Menurut kutipan sumber tentang perlindungan TKI, penerbit mana yang menerbitkan buku yang diulas?

#### Kutipan Sumber
== == ==
Pages - Menu

24 September 2011

Menegakkan Keadilan untuk TKI

Oleh: Ali Rif’an

Judul: Menghakimi TKI: Mengurai Benang Kusut Perlindungan TKI
Penulis: Fathor Rahman
Penerbit: Pensil-324, Jakarta
Tahun: I, 2011
Tebal: xxiii+316 halaman
Harga: Rp 70.000


Hukuman pancung yang diterima Ruyati empat hari setelah Presiden Susilo Bambang Yudhoyono berpidato di depan sidang Organisasi Buruh Internasional (ILO), Jenewa, Swiss (14/6) Juni lalu benar-benar menampar muka bangsa Indonesia. Betapa tidak, wacana SBY di forum internasional tidak berbanding lurus dengan kenyataan di negeri sendiri. Ruyati mati tanpa sempat membela diri ke mahkamah tinggi Arab Saudi. Kini peristiwa Rumati belum usai, sekarang disusul dengan kasus Sumartini, TKW asal Nusa Tenggara Barat yang juga akan dieksekusi dengan tuduhan melakukan sihir meracuni anak majikannya.


Dan kini, masih ada sekitar 27 orang terancam hukuman mati. Fenomena Tenaga Kerja Indonesia (TKI) seolah sudah dalam titik nadir di negeri ini. Bayangkan saja, mulai dari perjalanan mereka pra-pemberangkatan, saat pemberangkatan dan pasca pemberangkatan selalu dirundung masalah. Baik TKI legal maupun ilegal. Padahal, menjamurnya TKI ini merupakan konskuensi dari ketidakpecusan pemerintah dalam menciptakan lapangan pekerjaan.
== == ==
[Entri penunjukan pada dokumen dan tangkapan layar]
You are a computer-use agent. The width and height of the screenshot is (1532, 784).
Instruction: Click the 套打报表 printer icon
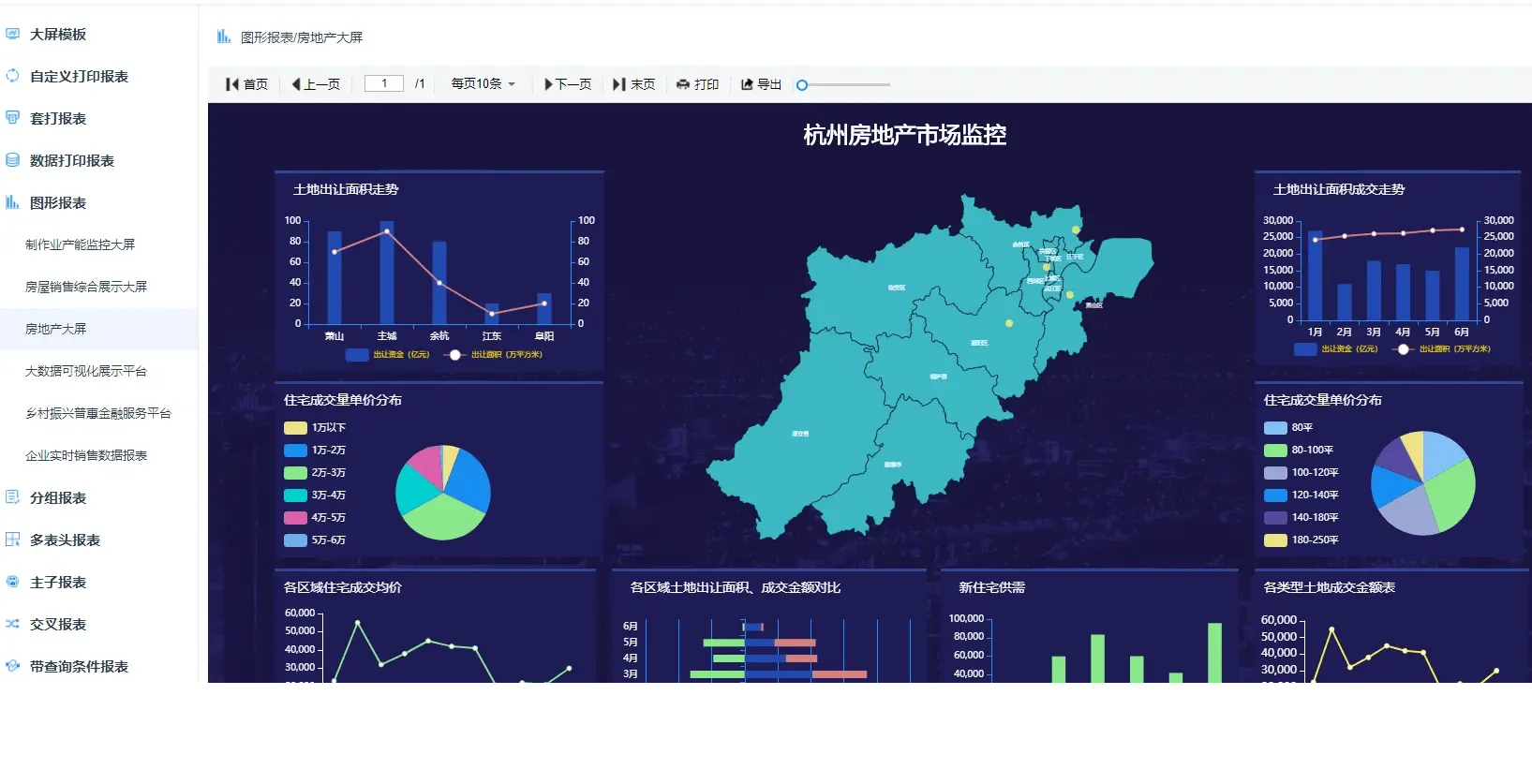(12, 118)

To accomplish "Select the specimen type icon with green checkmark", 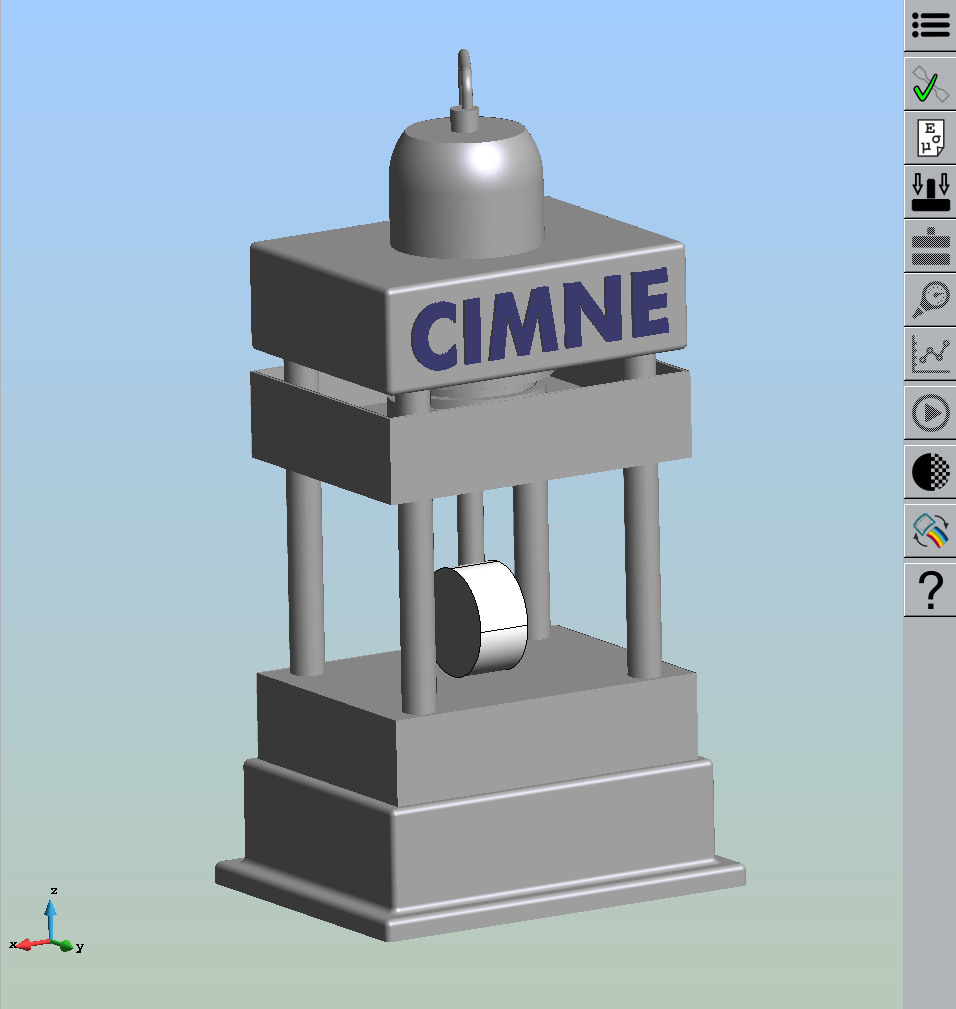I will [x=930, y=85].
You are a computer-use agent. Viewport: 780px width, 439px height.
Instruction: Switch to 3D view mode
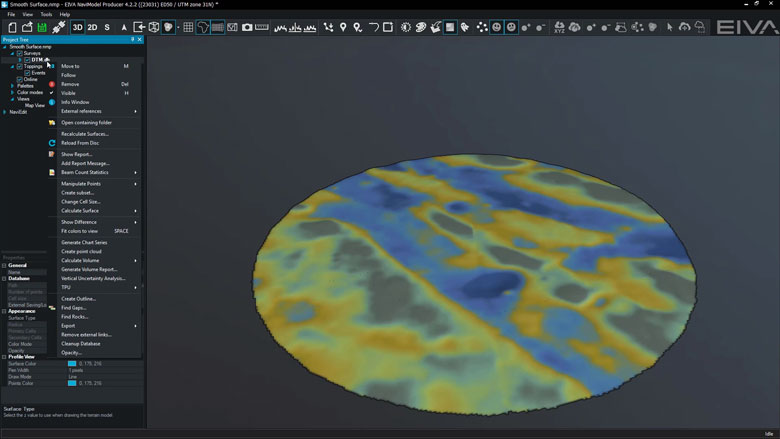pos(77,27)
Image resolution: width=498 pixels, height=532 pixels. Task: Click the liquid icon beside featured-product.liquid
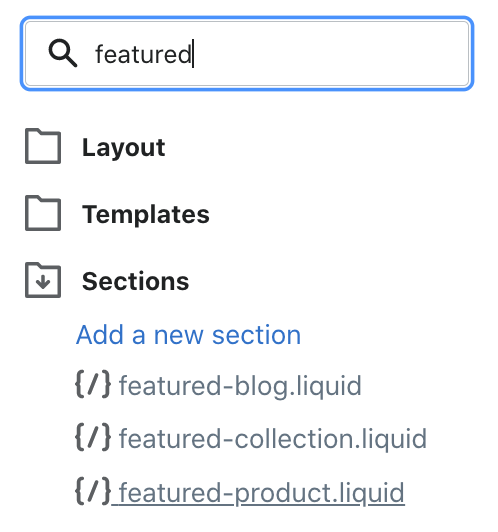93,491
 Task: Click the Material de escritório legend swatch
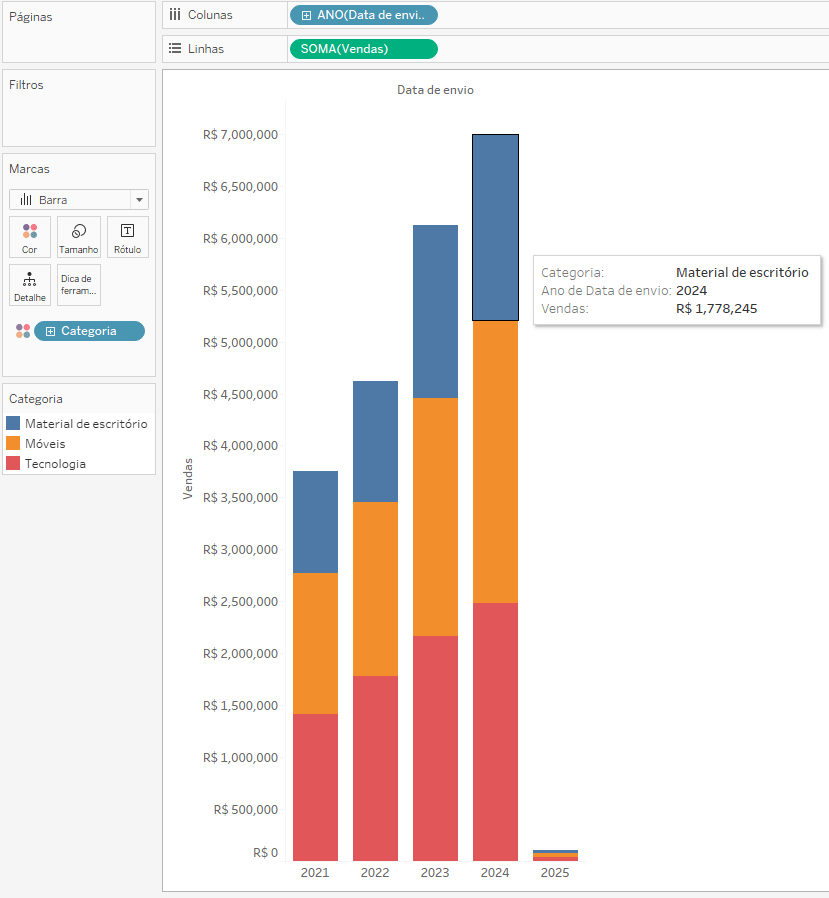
== == ==
#### Jawaban Tugas
Buku itu diterbitkan oleh Pensil-324, Jakarta.